The information contained in this Item 2.02, including the exhibit attached hereto, is being furnished and shall not be deemed to be "filed" for purposes of Section 18 of, or otherwise regarded as filed under, the Securities Exchange Act of 1934, as amended (the "Exchange Act"), or otherwise subject to the liabilities of that section, nor shall such information be deemed incorporated by reference into any filing under the Securities Act of 1933, as amended, or the Exchange Act, except as shall be expressly set forth by specific reference in such filing.

Item 7.01    Regulation FD Disclosure

On November 10, 2014, the Company issued a press release announcing the purchase of the assets of its Louisiana franchisee from the following three entities: Canal Street Partners, LLC, a Louisiana limited liability company, Canal Street Partners Metairie Road, LLC, a Louisiana limited liability company, and CSP Elmwood, LLC, a Louisiana limited liability company.  The purchase price for the acquisition was approximately $8.0 million in cash.  The Company also acquired two of its Louisiana franchisee’s restaurants in development pursuant to assignment agreements, the cash consideration for which consisted of the reimbursement of prior planning and construction expenses incurred by the franchisee. The purchase price for the three operating restaurants is subject to adjustments for certain deposits, credits and other amounts. The parties to this transaction also agreed to terminate the related Franchise Agreement and Area Development Agreement by and between the parties, thereby giving the Company the right to continue its development in the Louisiana market.

A copy of this press release is attached hereto as Exhibit 99.1, and is incorporated by reference therein.

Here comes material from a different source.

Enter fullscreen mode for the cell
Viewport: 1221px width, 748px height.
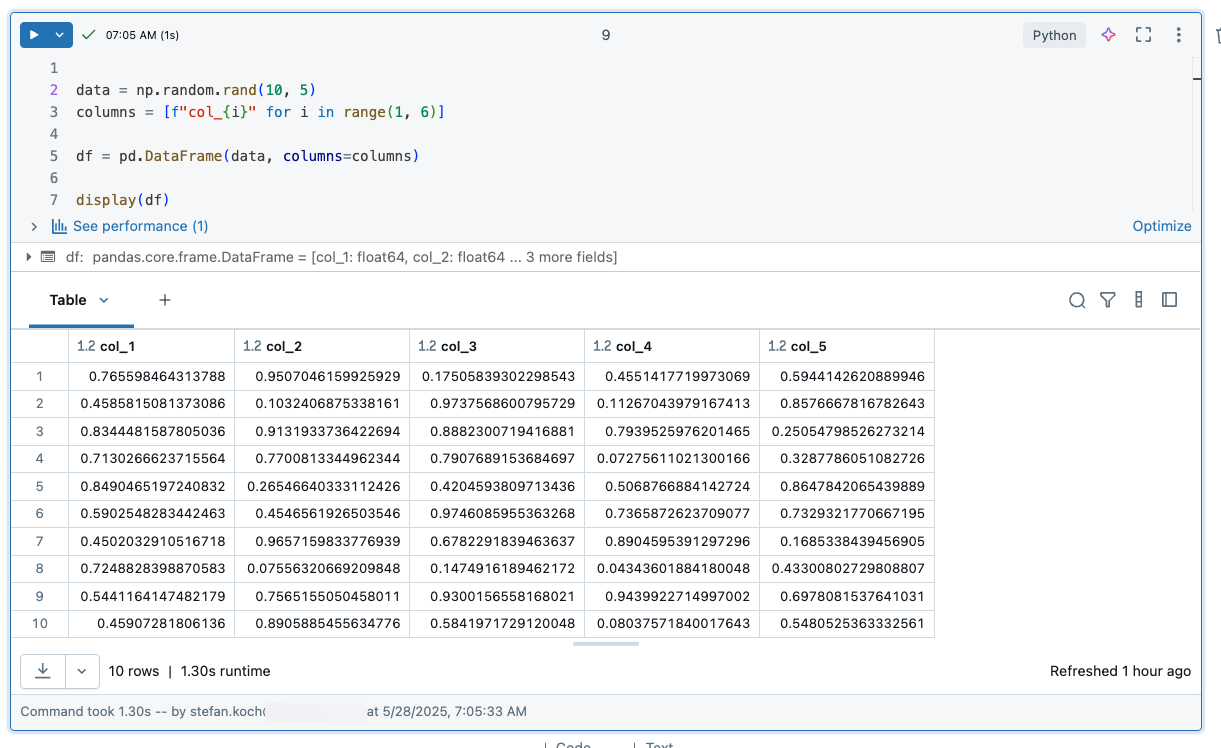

The information contained in this Item 7.01, including the exhibit attached hereto, is being furnished and shall not be deemed to be "filed" for purposes of Section 18 of, or otherwise regarded as filed under, the Securities Exchange Act of 1934, as amended (the "Exchange Act"), or otherwise subject to the liabilities of that section, nor shall such information be deemed incorporated by reference into any filing under the Securities Act of 1933, as amended, or the Exchange Act, except as shall be expressly set forth by specific reference in such filing.





Pursuant to the requirements of the Securities Act of 1934, the registrant has duly caused this report to be signed on its behalf by the undersigned hereunto duly authorized.

 
ZOE'S KITCHEN, INC.

 
By:
/s/ Jason Morgan
 
Name:
Jason Morgan
 
Title:
Chief Financial Officer






EXHIBIT INDEX
Exhibit
Number
 
Description
 
 
 
99.1
 
Press Release dated November 10, 2014.